“Don Juan explicou que seu benfeitor, como o nagual Elias, era bem mais dado a rituais do que ele próprio, portanto, preferiam a parafernália tal como velas, aposentos escuros e mesas negras.
Casualmente comentei que eu também era terrivelmente atraído pelo comportamento ritualístico. O ritual me parecia essencial para focalizar a atenção de alguém. Don Juan levou meu comentário a sério.
Disse que havia visto que meu corpo, como campo de energia, apresentava uma característica que sabia que todos os brujos dos tempos antigos haviam tido e buscavam com avidez nos outros: uma área brilhante na parte baixa do lado direito de nosso casulo luminoso. Esse brilho era associado com a característica de possuir recursos e com uma tendência para a morbidez. Os brujos sombrios daqueles tempos tinham prazer em dominar esta característica bastante cobiçada e ligá-la ao lado sombrio do ser humano.
— Então há um lado maligno no ser humano — comentei com júbilo — Você sempre o nega. Você sempre diz que o mau não existe, que apenas o poder existe.
Surpreendi-me com essa explosão. Num instante todo o meu passado católico era resgatado e revivido em mim, e o Príncipe das Trevas agigantava-se maior do que a vida.
Don Juan riu até começar a tossir.
— Naturalmente, há um lado sombrio em nós — disse ele. — Matamos de forma sanguinária, não é? Queimamos pessoas em nome de Deus. Destruímos a nós mesmos; obliteramos a vida neste planeta; destruímos a terra. E então vestimos mantos, e o Senhor fala diretamente conosco. E o que é que o Senhor nos diz? Ele diz que devemos ser bons meninos ou irá nos punir. O Senhor tem nos ameaçado por séculos e não faz qualquer diferença. Não porque sejamos maus, mas porque somos imbecis. O homem possui um lado sombrio, sim, e é chamado estupidez.

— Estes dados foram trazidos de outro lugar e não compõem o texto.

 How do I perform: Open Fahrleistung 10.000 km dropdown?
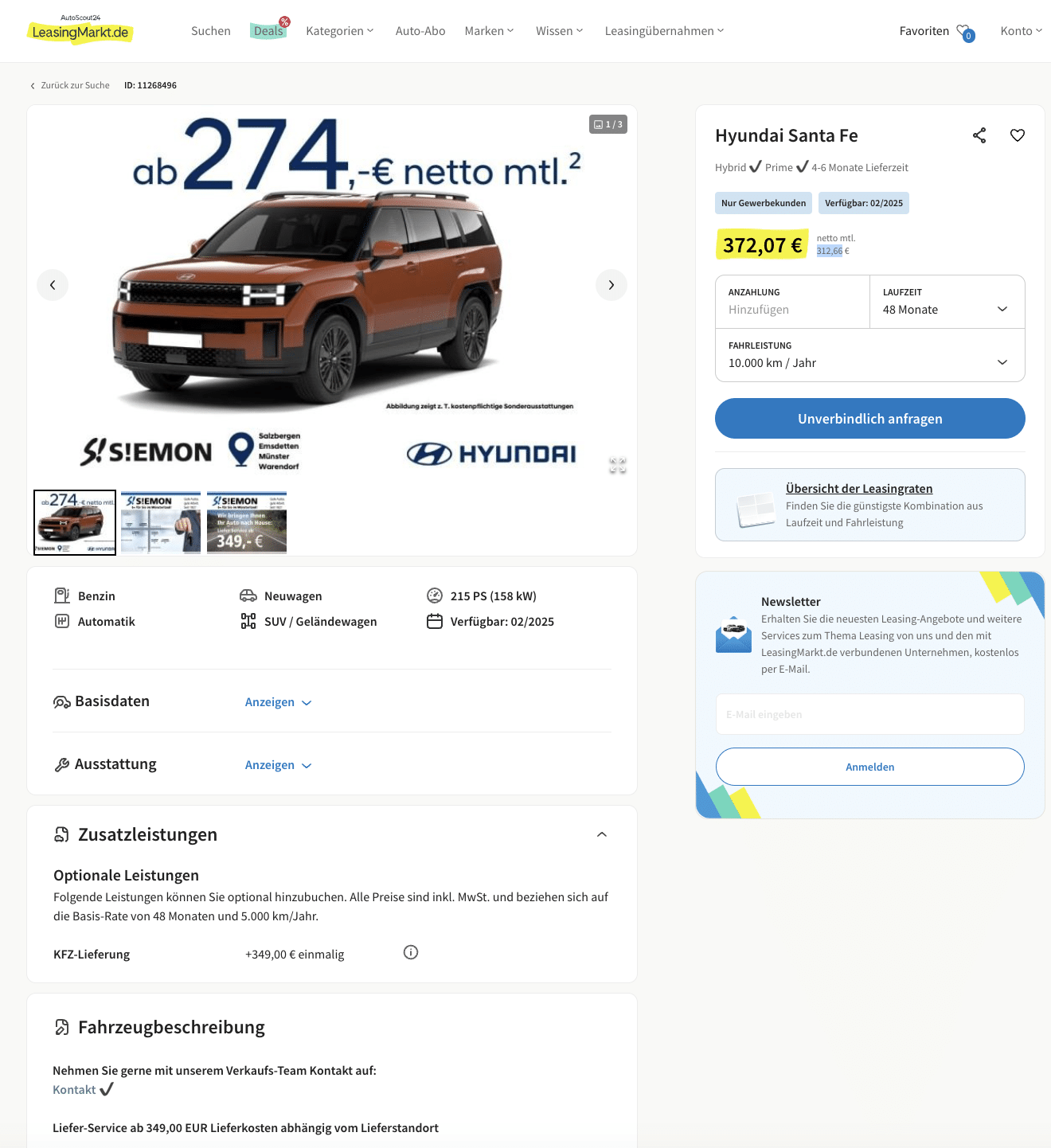tap(869, 355)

Não falei mais nada, mas aplaudi internamente em silêncio e pensei com prazer que Don Juan era um debatedor magistral. Mais uma vez estava virando minhas palavras contra mim.
Depois de um momento de pausa, Don Juan explicou que na mesma medida que o ritual forçava o homem comum a construir igrejas imensas que eram monumentos à auto-importância, o ritual também forçava os brujos a construir edifícios de morbidez e obsessão. Como resultado, era dever de cada nagual dirigir a consciência de modo que possa voar na direção do abstrato, livre de laços e hipotecas.
— O que quer dizer, Don Juan, com laços e hipotecas?
— O ritual pode prender nossa atenção melhor do que qualquer coisa que eu possa conceber, mas também exige um preço muito alto. Esse preço alto é a morbidez; e a morbidez pode impor os mais pesados laços e hipotecas sobre nossa consciência.
— Don Juan disse que a consciência humana era como uma imensa casa mal-assombrada. A consciência da vida cotidiana era como estar trancado num quarto daquela imensa casa pela vida inteira. Entrávamos no quarto através de uma abertura mágica: o nascimento. E saíamos através de outra dessas aberturas mágicas: a morte.
Os brujos, entretanto, eram capazes de encontrar uma outra abertura e conseguiam deixar aquele quarto fechado enquanto ainda vivos. Uma realização soberba. Mas sua realização mais impressionante era que, quando escapavam daquele aposento selado, escolhiam a liberdade. Preferiam deixar aquela casa imensa e mal-assombrada inteiramente em vez de ficarem perdidos em outras partes dela.
A morbidez era a antítese da onda de energia que a consciência necessitava para alcançar a liberdade. A morbidez fazia os brujos perderem o caminho e ficarem aprisionados nos becos intrincados e escuros do desconhecido.”